According to testimony and evidence presented at trial, Firmani conspired with others in a foreclosure rescue/bankruptcy fraud scheme. Firmani solicited homeowners whose mortgages were in default and offered to rescue their homes from foreclosure. To prevent the Federal National Mortgage Association (“Fannie Mae”), the Federal Home Loan Mortgage Corporation (“Freddie Mac”), the Federal Housing Administration (“FHA”), and multiple financial institutions from lawfully foreclosing on homeowners’ properties, Firmani filed or caused the filing of fraudulent bankruptcy petitions in the homeowners’ names just prior to the scheduled foreclosure sale dates. The fraudulent bankruptcies triggered the Bankruptcy Code’s automatic stay provision, preventing Fannie Mae, Freddie Mac, FHA, and the financial institutions from conducting foreclosure sales and obtaining the titles to the properties. The fraudulent bankruptcy petitions enabled Firmani to collect fees and allowed her co-conspirators to obtain ill-gotten commissions for short-sales causing losses to creditors.

Firmani faces a maximum penalty of five years’ imprisonment on each count. Her sentencing hearing is scheduled for April 21, 2020.

This case was investigated by the Federal Housing Finance Agency – Office of Inspector General and the U.S. Department of Housing and Urban Development – Office of Inspector General. The Office of United States Trustee for the Middle District of Florida provided substantial investigative assistance. The case is being prosecuted by Special Assistant United States Attorney Chris Poor.

 

Zalathiel Aguila, 46, Vallejo, California has been sentenced to four years in prison for conspiracy to commit wire fraud affecting a financial institution and bank fraud.

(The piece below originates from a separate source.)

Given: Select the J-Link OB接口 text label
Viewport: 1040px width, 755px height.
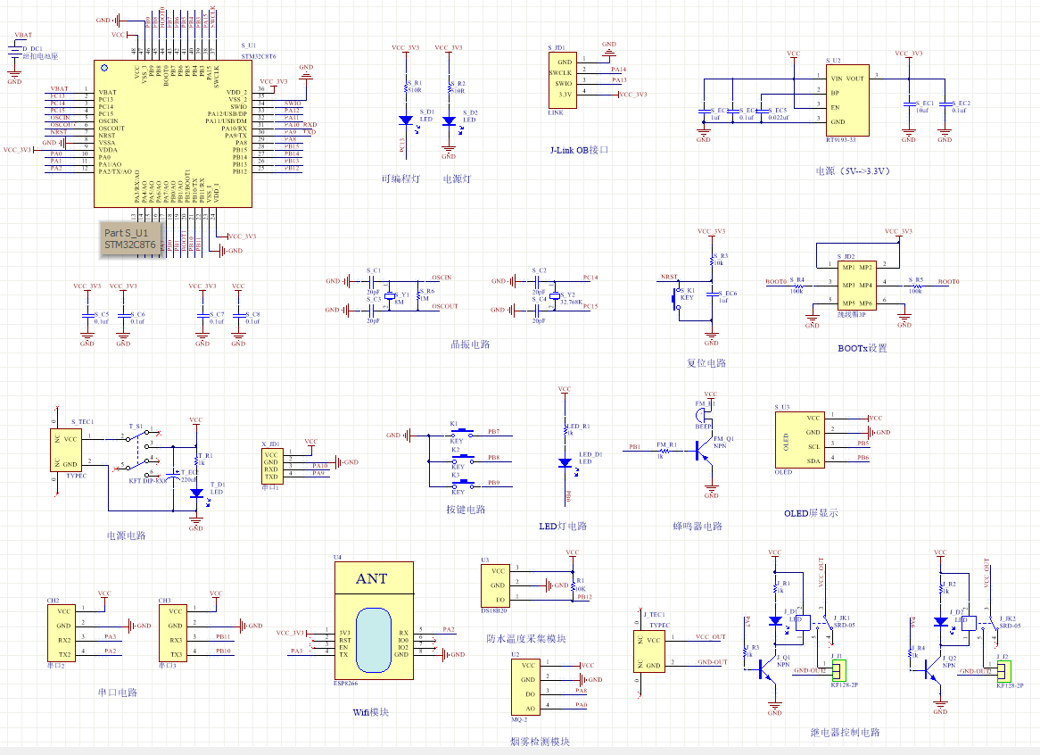Looking at the screenshot, I should [579, 150].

According to court documents, between September 2004 and February 2008, Aguila and co-conspirators Sergio Roman Barrientos and Omar Anabo operated Capital Access LLC, in Vallejo, a company that preyed on homeowners nearing foreclosure. The defendants convinced homeowners to sign over the title to their homes to Capital Access and then spent any equity those homeowners still had, which was then used for operational expenses of the scheme and personal expenses of Aguila and his co-conspirators.

The defendants also used straw buyers to obtain home loans under false pretenses and defraud federally insured financial institutions out of millions of dollars. Vulnerable homeowners across California lost their homes and savings as a result of the scheme, and lenders lost an estimated $10.47 million from the fraud.

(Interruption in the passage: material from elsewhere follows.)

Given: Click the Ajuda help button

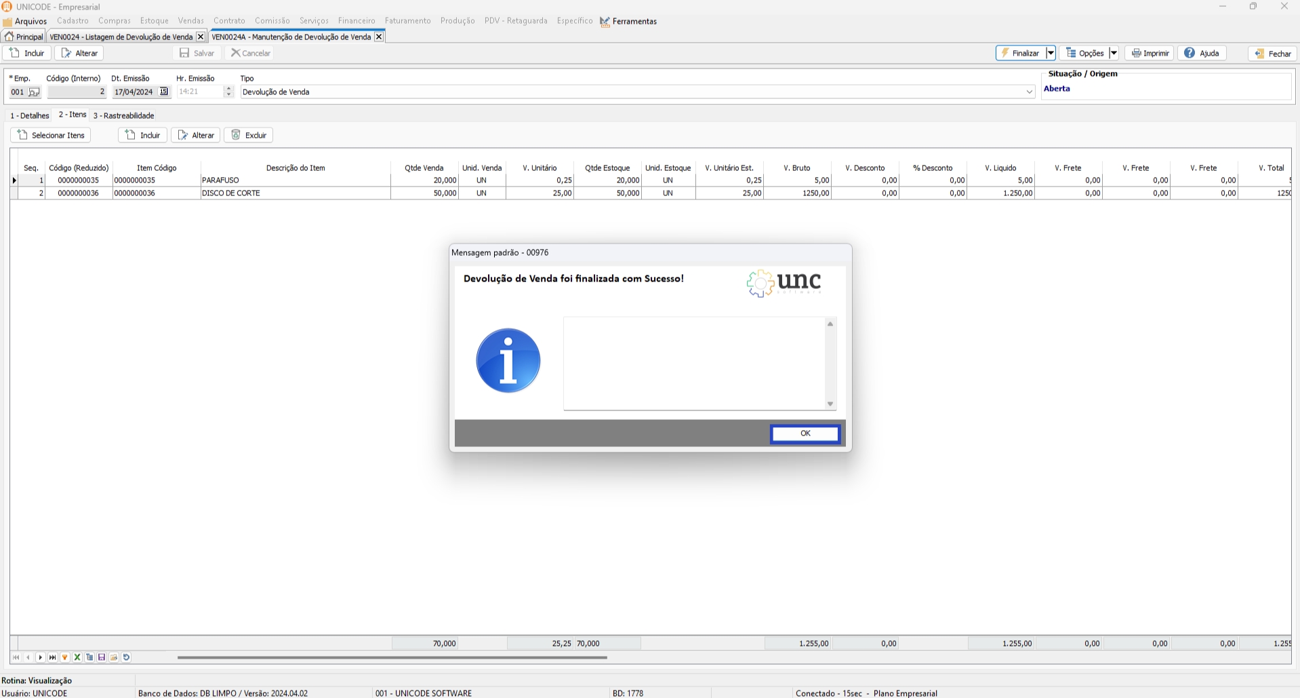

Aguila remains out of custody pending his surrendering for service of his sentence on October 25, 2019. Barrientos was sentenced on November 2, 2018, to 14 years in prison for his role in the scheme, and Anabo (charged elsewhere) is scheduled to be sentenced on August 16, 2019.

U.S. Attorney McGregor W. Scott made the announcement.

This case was the product of an investigation by the Federal Bureau of Investigation and the United States Postal Inspection Service. Assistant U.S. Attorney Matthew M. Yelovich prosecuted the case.

Phillip Yoder, 41, Ligonier, Indiana, was sentenced on his guilty pleas to wire fraud, bank fraud, mail fraud and bankruptcy fraud.

According to his plea agreement, beginning in or about 2014 and continuing until in or about July 2015, Yoder and others, sometimes working through the entity, KOH Enterprises, LLC, defrauded persons via a “Foreclosure Rescue Scheme.” As part of the scheme to defraud, Yoder and others monitored foreclosure notices of properties, and would then approach distressed homeowners and convince them to transfer title of the property in exchange for false promises of being able to avoid further foreclosure obligations. They falsely represented to these homeowners that they would handle their mortgage arrearages and the foreclosure process.  Because of these false representations, the homeowners vacated the property and transferred their interest in the property through a Quitclaim deed to business entities. Those entities then furthered the scheme by recording the Quitclaim at the local Recorder’s Office. However, the Quitclaim deed did not extinguish the homeowner’s outstanding mortgage debt.  Yoder and others would use the mail to send a fraudulent document, entitled an “International Promissory Note”, purporting to satisfy the outstanding mortgage debt to the financial institution holding the mortgage.  Simultaneously, Yoder and others would cause a fraudulent “Satisfaction of Mortgage” to be filed with the county recorder’s office in an attempt to discharge the mortgage.  They would then convey another Quitclaim deed to an investor or purchaser of the properties, even though the property was still encumbered.   The total loss to investors and insurers was $1,466,136.20.

With regard to the bankruptcy fraud, which resulted from a referral by the U.S. Trustee for Region 10, according to his plea agreement, on or about February 24, 2016, Yoder knowingly and fraudulently made a material false declaration, certificate and verification under the penalty of perjury in his bankruptcy proceeding.  He claimed as an asset a “Billion dollar gold bond” when he knew that the purported bond was fraudulent and worthless.  In his bankruptcy proceeding, Yoder claim $792,592.46 in debts.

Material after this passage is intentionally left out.